The trails are seasonal, following the availability of animals, and the ephemeral nature of semi-nomadic life and the coastal landscape means there are few built structures remaining. The Inuit were semi-nomadic for most of history, only moving into permanent settlements in the 20th century, some forcibly under the federal government during the Inuit High Arctic Relocation. “Archaeological findings are fragments of the story, and what really reflects the multidimensions of Inuit historical land use are the narratives of oral histories—the maps are a reflection of that oral history,” said Aporta. “They make visible an invisible history.”
That history has been integral to advocating for Indigenous sovereignty in Canada. The 1973 Inuit Land Use and Occupancy Project was the first large-scale cultural mapping project of the region and supported Inuit land claims that eventually resulted in the creation of Nunavut in 1999, which means “our land” in Inuktitut.

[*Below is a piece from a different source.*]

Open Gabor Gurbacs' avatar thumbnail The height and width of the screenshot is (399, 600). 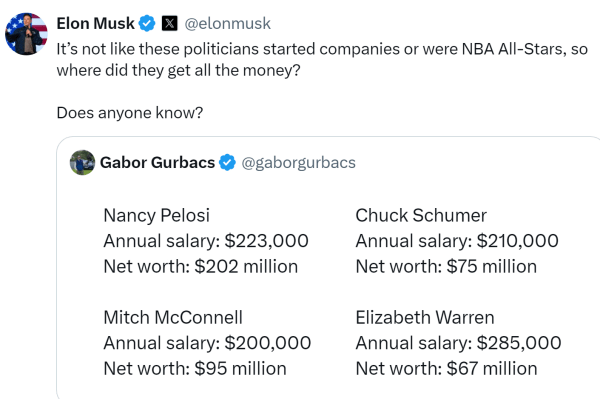[x=82, y=163]
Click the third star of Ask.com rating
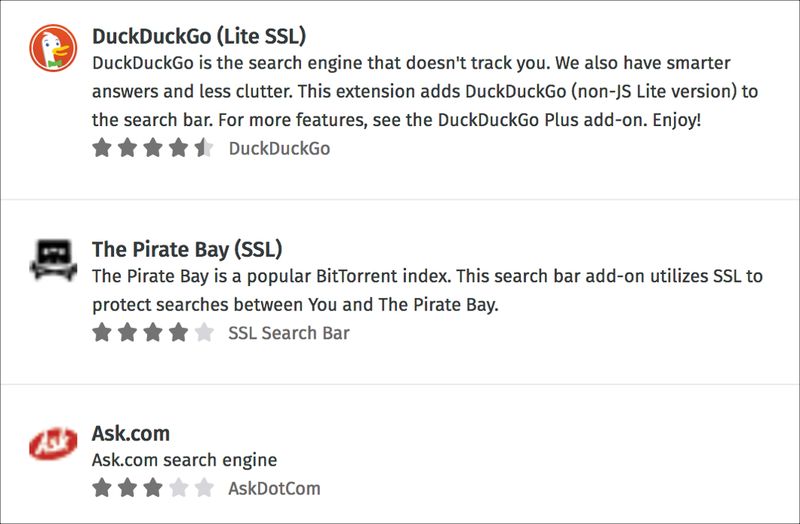 coord(153,488)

The Pan Inuit Trails Atlas, Siku Atlas, and other similar projects, including Arctic Seas, a map created by a network of Inuit communities across Canada that shows how they conceptualize their coastal homes, also illustrate how interconnected the Inuit are. This rich social fabric is a far cry from settler-colonial maps that depicted the Arctic as mostly uninhabited, with very isolated communities. These maps show a vast region of shadowy taiga, or boreal forest, green tundra, and snow-cloaked sea ice carved with a rich network of trails along which people and ideas move.
A vision for the future
While these maps preserve the past, they’re also charting a course for the future, acting as a baseline for a landscape that’s shifting rapidly. “Especially around Kinngait, there are so many islands, and in the winter, it gets really dangerous now,” said Pitseolak-Ashoona. The Arctic is warming four times faster than the rest of the globe, and sea ice is shrinking by 12.2 percent every decade, according to NASA. This makes sea ice travel a concern and threatens traditional Inuit practices, such as hunting and fishing.
Although at the project’s outset, the Nunatsiavut sea ice travel maps weren’t intended to be used for navigation, Bishop said the five communities they were distributed to have referenced them for safe travel, and they have even been shared with emergency response teams. The hope is that they may help predict coming change, and that future iterations might be created in response to these climatic shifts.
As climate change rapidly transforms the landscape, the significance for industrial development is also shaping northern geopolitics. Longer and more navigable seasonal shipping routes through the Northwest Passage (which Canada claims as internal waters, but the US and European Union assert is an international strait); new commercial routes, such as the Transpolar Sea Route; and more accessible mining and drilling across the Arctic, are drawing global competition for control. Increasing extractive industries would have far-reaching effects on the entire ecosystem, according to a report by the Arctic Council.
There’s a possibility that Inuit maps might come into play again, as they did in the creation of Nunavut, especially in contested waters. New maps of an increasingly ice-free Arctic Ocean imagined by industrial powers might be marked by efficient shipping lanes through seemingly open, empty ocean. But Inuit counter-maps show a human presence in these icy waters, acting as a reminder that they hold a cultural significance with implicit rights. “Maps are powerful symbols,” said Aporta. “These Inuit maps tell a different story.”